# [Your instructions]
Take the line that contains "Given: Select the" and each one after it through the last line below, and retype them exactly. Leave out the pictures.

# [Data for review]
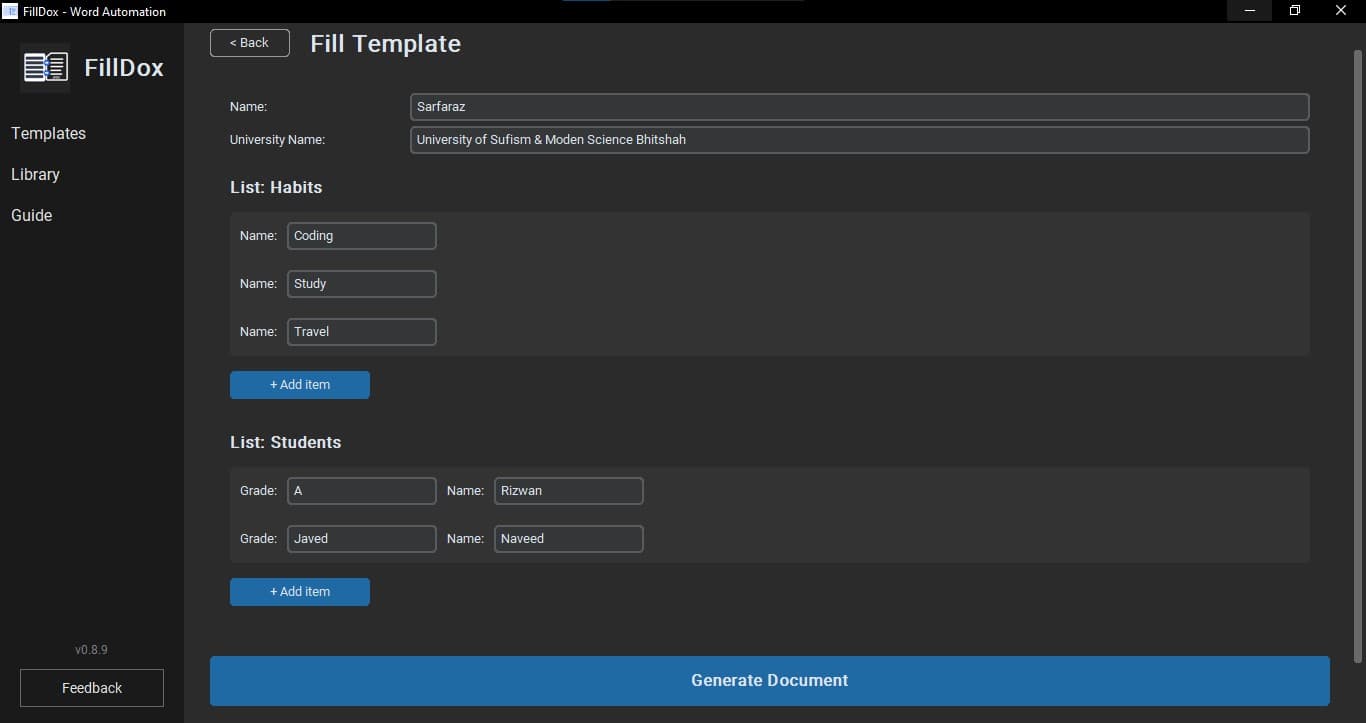1366x723 pixels.
Task: Click the Grade field containing Javed
Action: point(361,539)
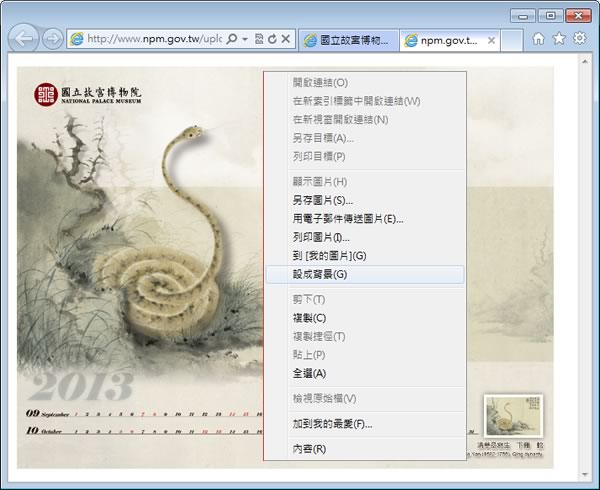Click the stop loading X icon
Screen dimensions: 600x490
click(x=286, y=39)
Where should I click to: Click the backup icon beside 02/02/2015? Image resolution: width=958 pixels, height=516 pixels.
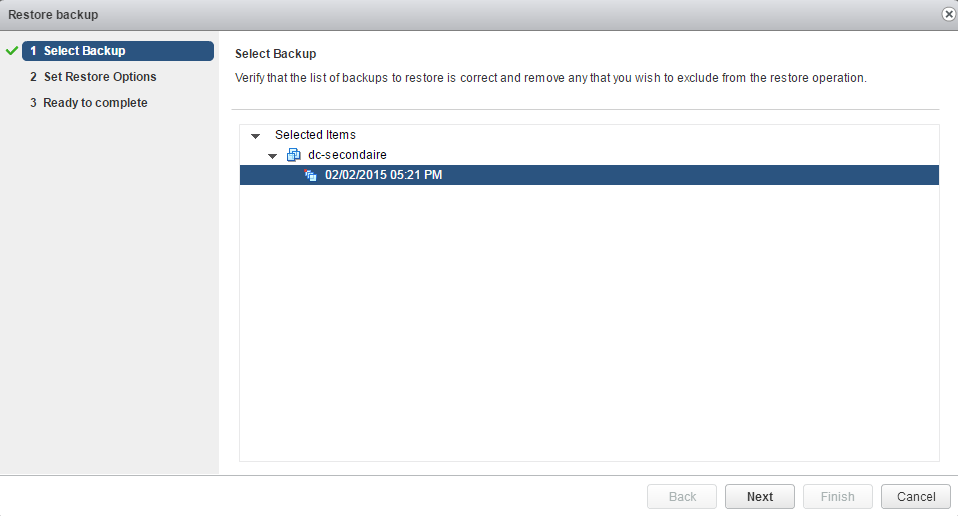coord(311,175)
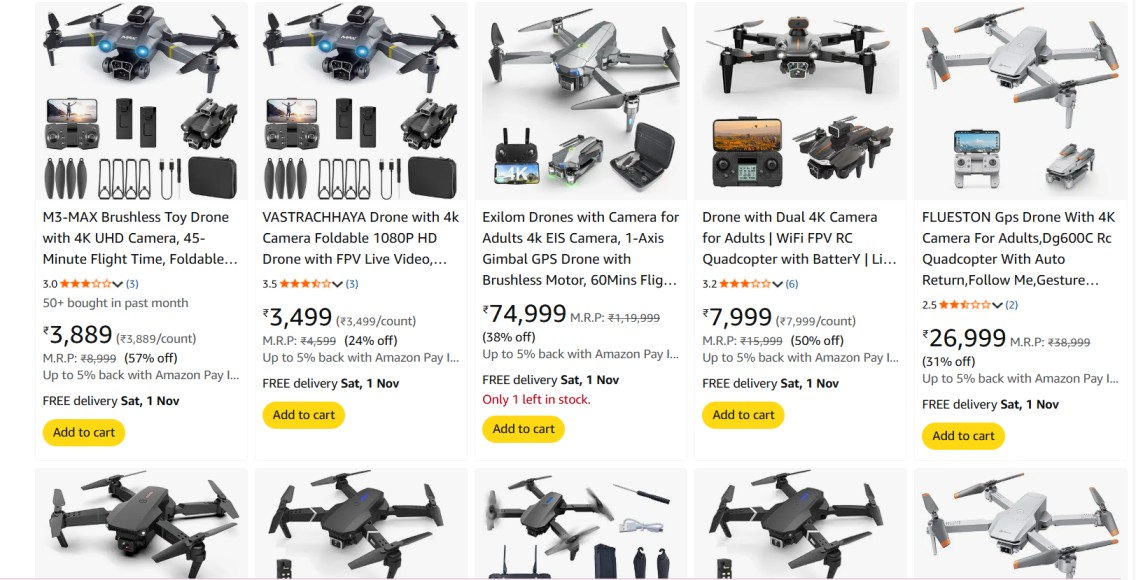Open Dual 4K Camera drone product image

801,100
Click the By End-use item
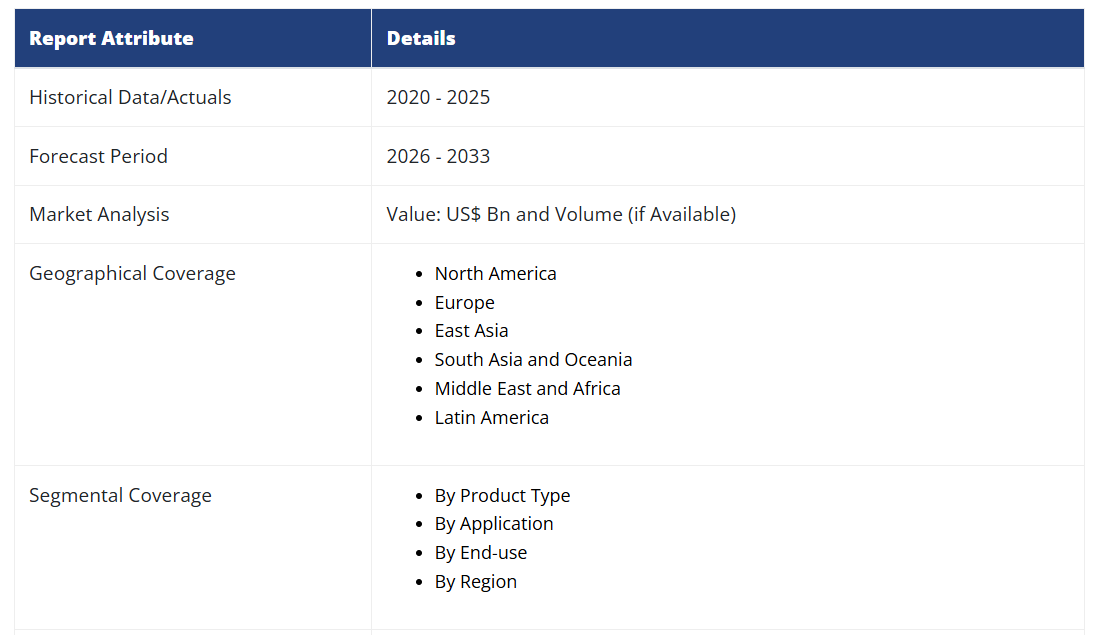The height and width of the screenshot is (635, 1094). click(x=480, y=552)
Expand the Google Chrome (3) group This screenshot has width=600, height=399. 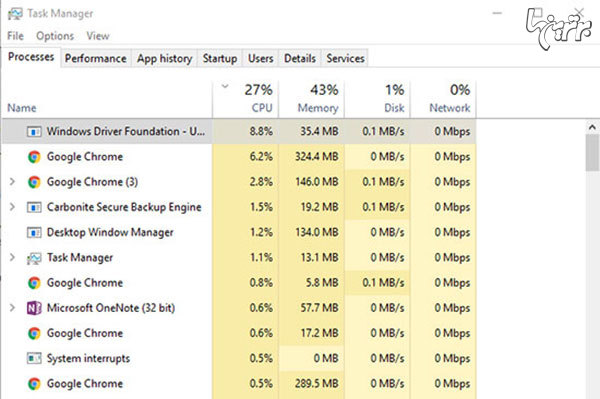(x=12, y=182)
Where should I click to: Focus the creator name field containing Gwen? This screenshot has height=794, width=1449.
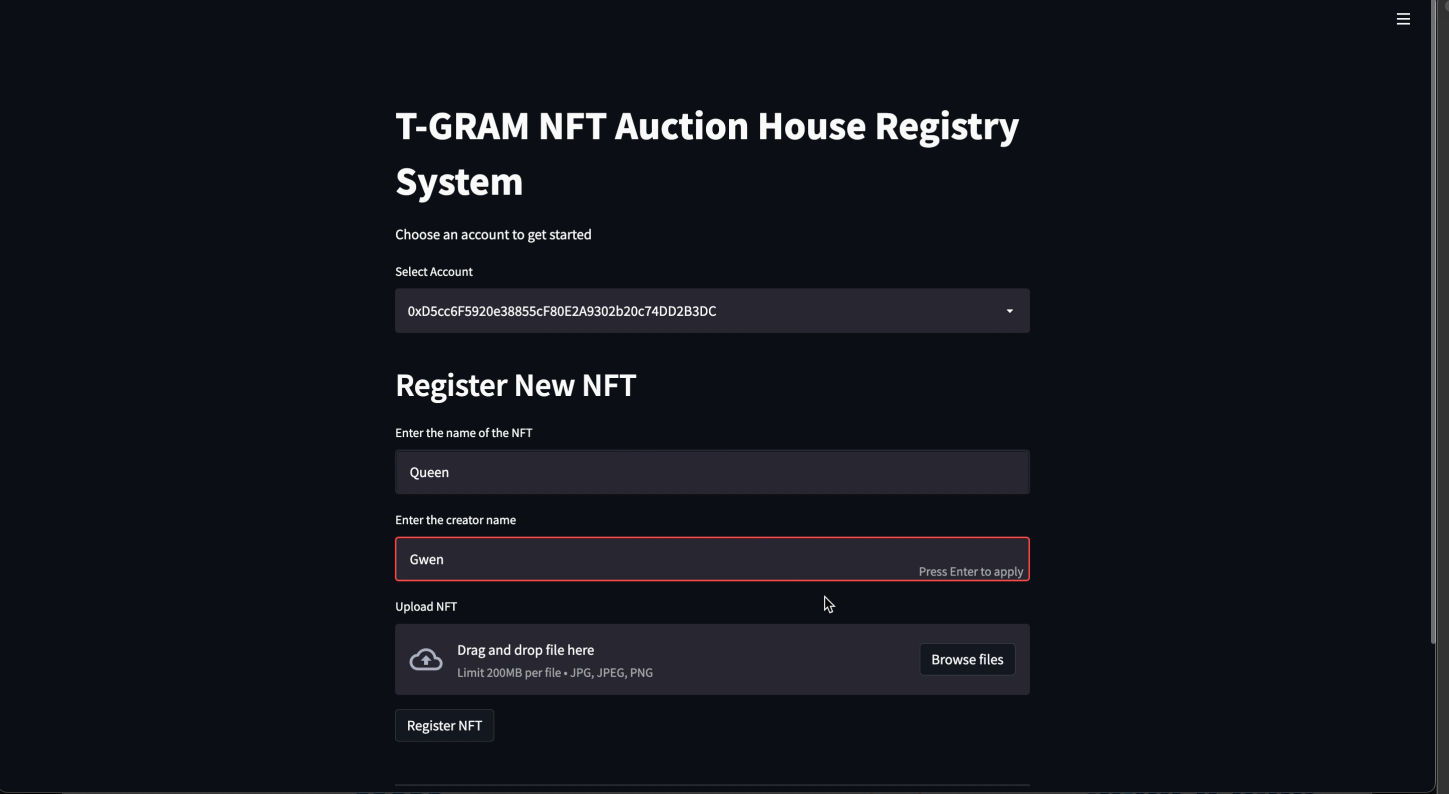tap(712, 559)
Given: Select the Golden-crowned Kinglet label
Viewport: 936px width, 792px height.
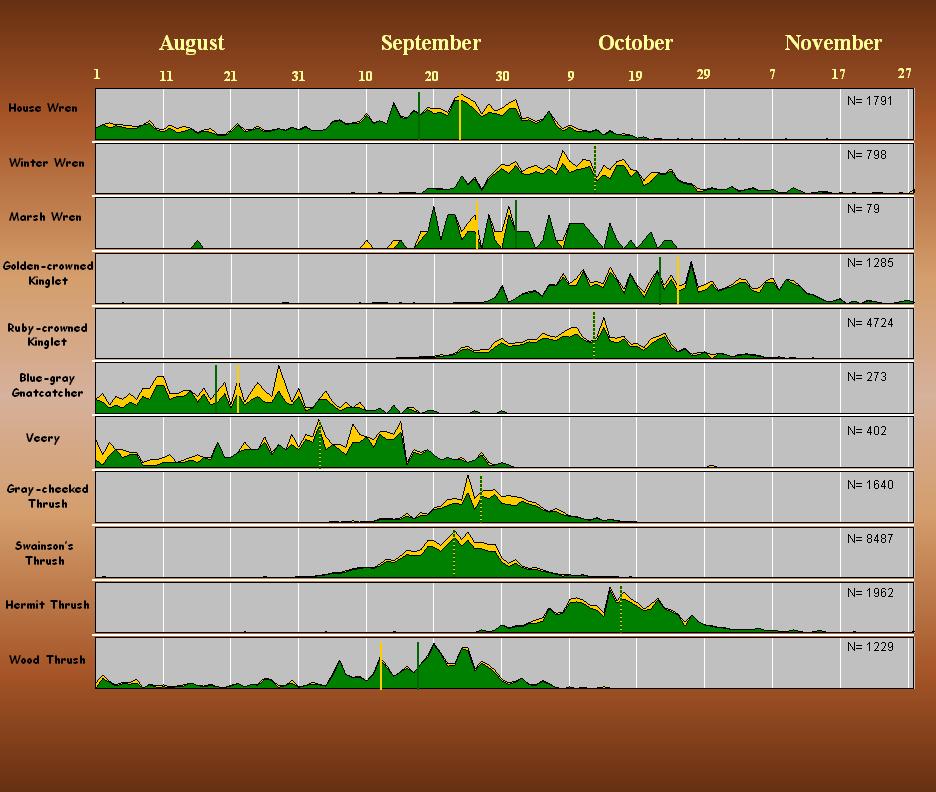Looking at the screenshot, I should [x=48, y=273].
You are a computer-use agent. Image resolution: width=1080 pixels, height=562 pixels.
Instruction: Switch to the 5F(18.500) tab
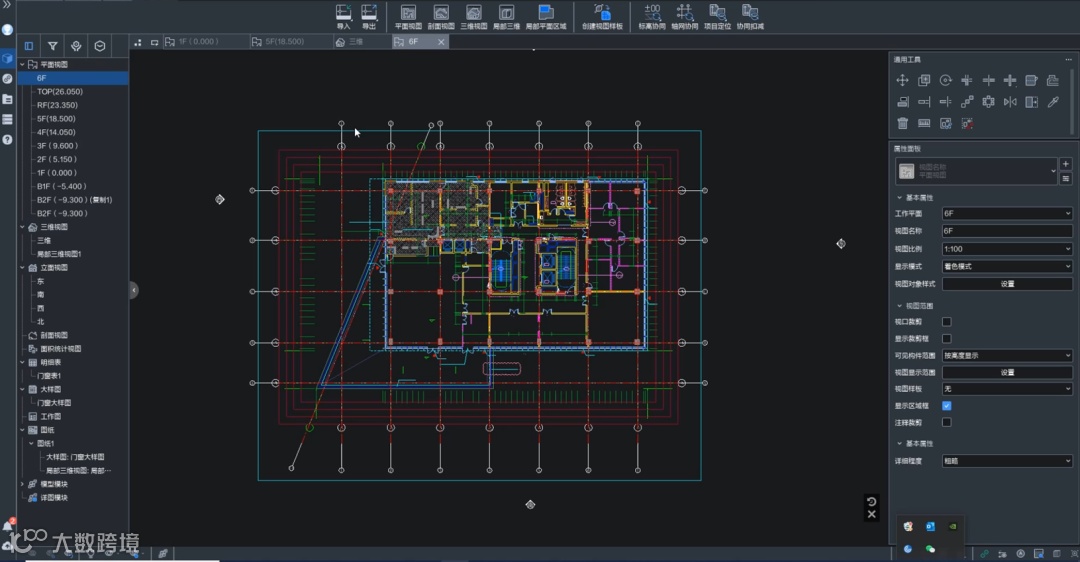coord(284,42)
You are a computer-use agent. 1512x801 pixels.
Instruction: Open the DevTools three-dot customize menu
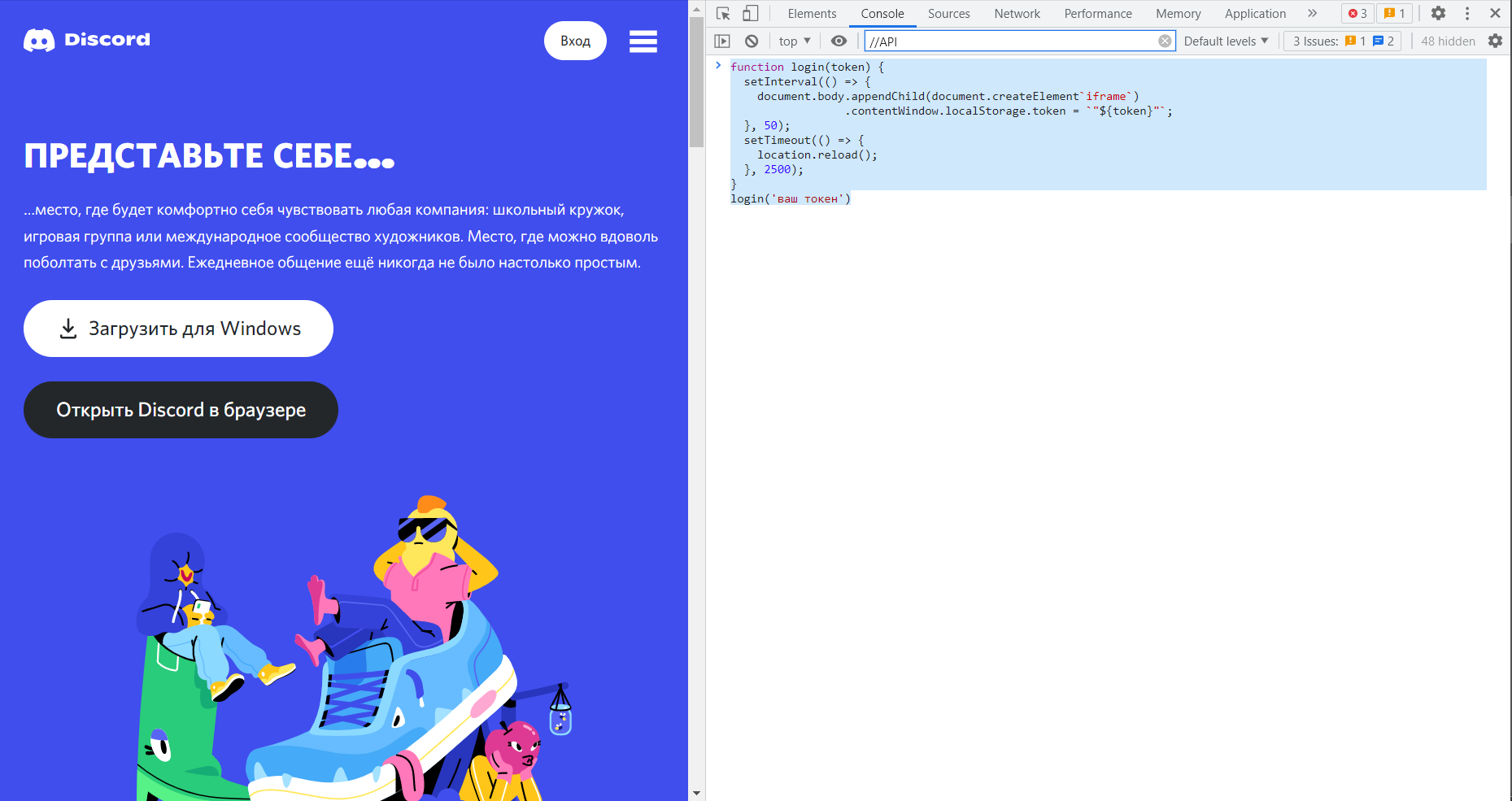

# [Output]
Given: Select the Golden-crowned Kinglet label
Viewport: 936px width, 792px height.
Looking at the screenshot, I should [x=48, y=273].
You are a computer-use agent. Image resolution: width=1080 pixels, height=562 pixels.
Instruction: Switch to the 5F(18.500) tab
coord(284,42)
You are a computer-use agent. 1512x801 pixels.
Instruction: Open the DevTools three-dot customize menu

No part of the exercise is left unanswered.